Miller Run has been described as "not appealing on the University campus" and can damage property during high flow conditions. Wetlands in the vicinity of the stream have been proposed for the purpose of stormwater retention. The Music and Arts Building is situated on top of the stream at one location. Its removal has been recommended to reduce building flooding and restore the stream to a natural state.

In one reach, Miller Run flows past private property that was built on an old coal ash landfill.

==History==
Miller Run was entered into the Geographic Names Information System on October 1, 1992. Its identifier in the Geographic Names Information System is 1214632.

Miller Run has historically experienced significant modifications to increase its ability to carry away stormwater. Channelization and terracing was being done in the floodplain of Miller Run as early as the 1930s. By the 1940s, a reach of the stream near the old Davis Gymnasium has been straightened and channelized, but there was still no riprap. By the 1950s, numerous culverts and extensive channelization existed along the stream.

Some time in or before 2011, a major research project involving 80 students and 11 faculty members was carried out on Miller Run. The project involved GIS mapping, drone flights, sediment and water samples, and GPS measurements. The project was an extension of studies done by Allison Shaffer in 2007 and a stream restoration course taught by Bucknell University professors Craig Kochel and Matt McTammany in 2009. In 2010, the Pennsylvania Department of Environmental Protection awarded Bucknell University a $178,000 Growing Greener grant to restore the upper reaches of the stream.
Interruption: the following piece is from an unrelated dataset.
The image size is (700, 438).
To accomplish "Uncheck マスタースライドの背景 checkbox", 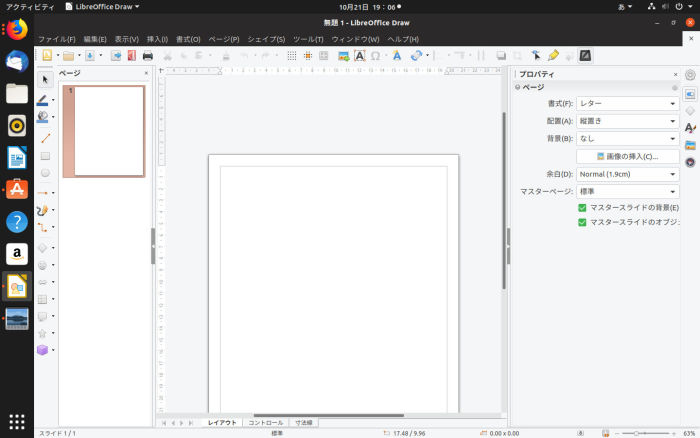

The Bucknell University golf course is located in the vicinity of Miller Run. In 2015, a restoration project on the stream attracted some criticism from users of the golf course, as it has dried up the area and caused the driving range to look "like a desert" and business had been significantly reduced. They also criticized the scientific merit of the project, as the stream had barely any water in it. However, the Bucknell University website states that the project—which is supported by a $270,000 Growing Greener grant—"could change the way stream monitoring and restoration is carried out statewide".

==Biology==
Miller Run is considered by the Pennsylvania Department of Environmental Protection to be a Warmwater Fishery. In a 2009 study, 23 individuals belonging to six fish species were observed in the stream. Twenty individuals from six species—namely, bluegill sunfish, central stoneroller, creek chub, cutlips minnow, common shiner, and pumpkinseed sunfish—were observed in the upper reaches. However, the only fish observed further downstream were three creek chubs. The significant majority of the fish observed at both sites were adults.
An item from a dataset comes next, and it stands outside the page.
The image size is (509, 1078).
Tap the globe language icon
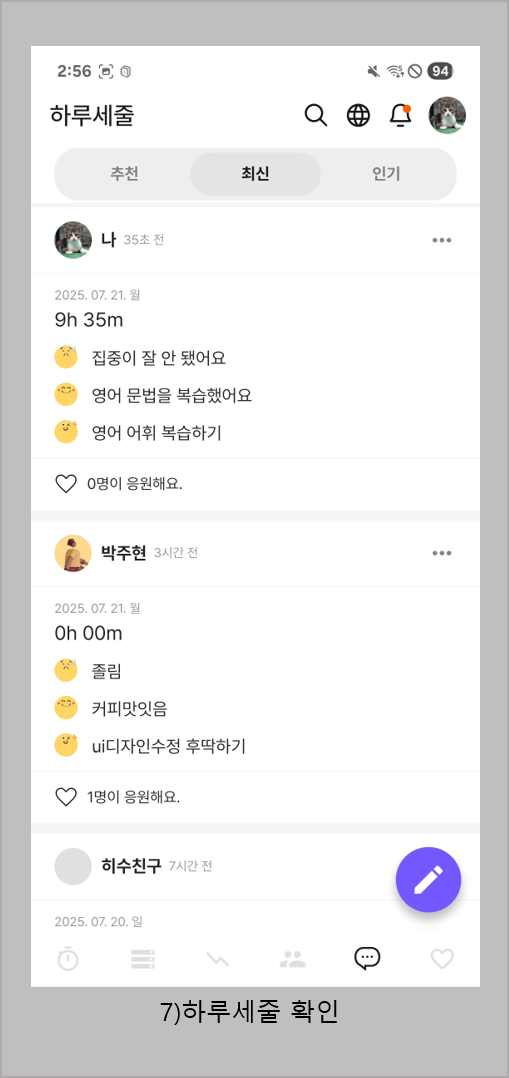coord(358,116)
Miller Run has an extremely low concentration of benthic macroinvertebrates in all of its reaches. On a scale of 0 to 100, various sites on Miller Run had an IBI score of 14.47 to 25.82 (values below 63 indicate an impaired waterbody). The biodiversity levels of the macroinvertebrates are also very low; the Shannon Diversity Index scores range from 0.607 to 1.726. However, only a small fraction of the macroinvertebrates belong to pollution-sensitive taxa (specifically, 25 percent in the upper reaches, 10 percent in the middle reaches, and 5 percent in the lower reaches).
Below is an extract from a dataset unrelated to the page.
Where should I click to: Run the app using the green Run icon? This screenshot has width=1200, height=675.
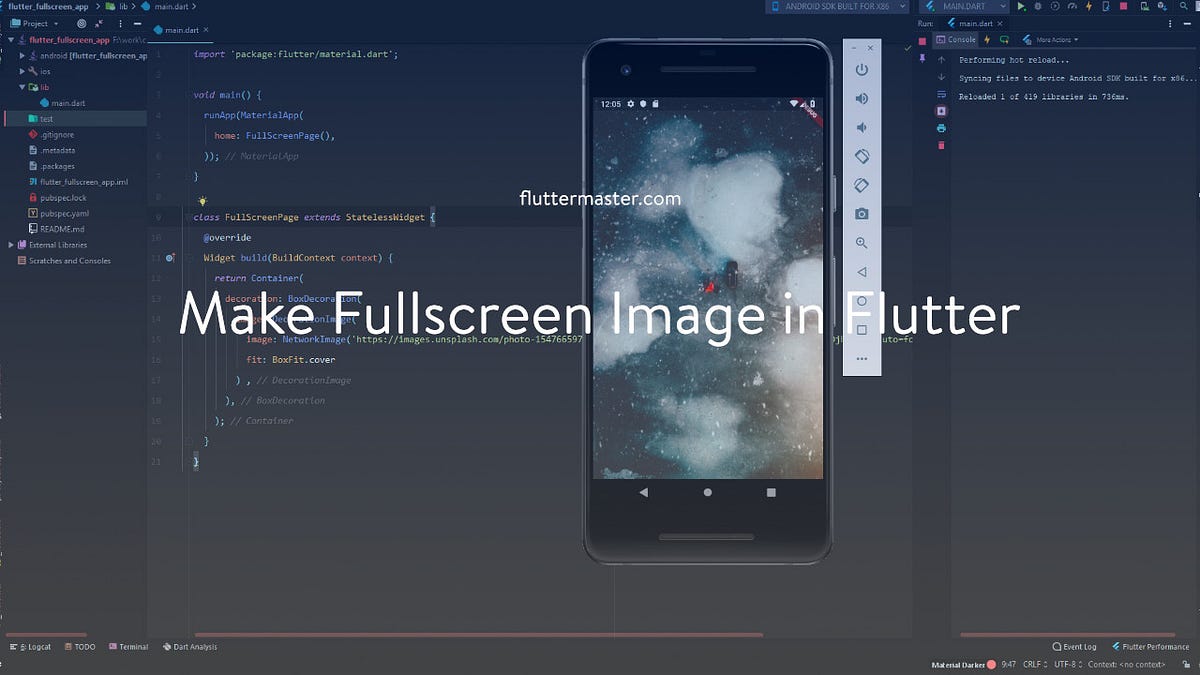pos(1021,6)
Common macroinvertebrate taxa in Miller Run at site MR-1 include Diptera, Amphipoda, Turbellaria, and Isopoda. Macroinvertebrate taxa in the stream at site MR-2 include Diptera, Amphipoda, Isopoda, and Oligochaeta. At the site MR-3, taxa include Diptera, Amphipoda, Turbellaria, and Isopoda, while at site MR-4, Diptera is by far the most common order.

Much of the length of Miller Run has experienced a lack of riparian vegetation. However, people from Bucknell University have planted and grown trees alongside the stream.

Miller Run has been assessed using the method used by the Pennsylvania Department of Environmental Protection. On a scale from 0 to 240, it ranked between 59 (poor) and 122 (marginal), depending on the stream reach. The ratings became progressively poorer as the stream moved downstream through the Bucknell University campus. The concentration of Chlorophyll a in Miller Run ranges from 2 to 12 ug/cm2, and varies even at a single site. The concentration generally tends to increase further downstream.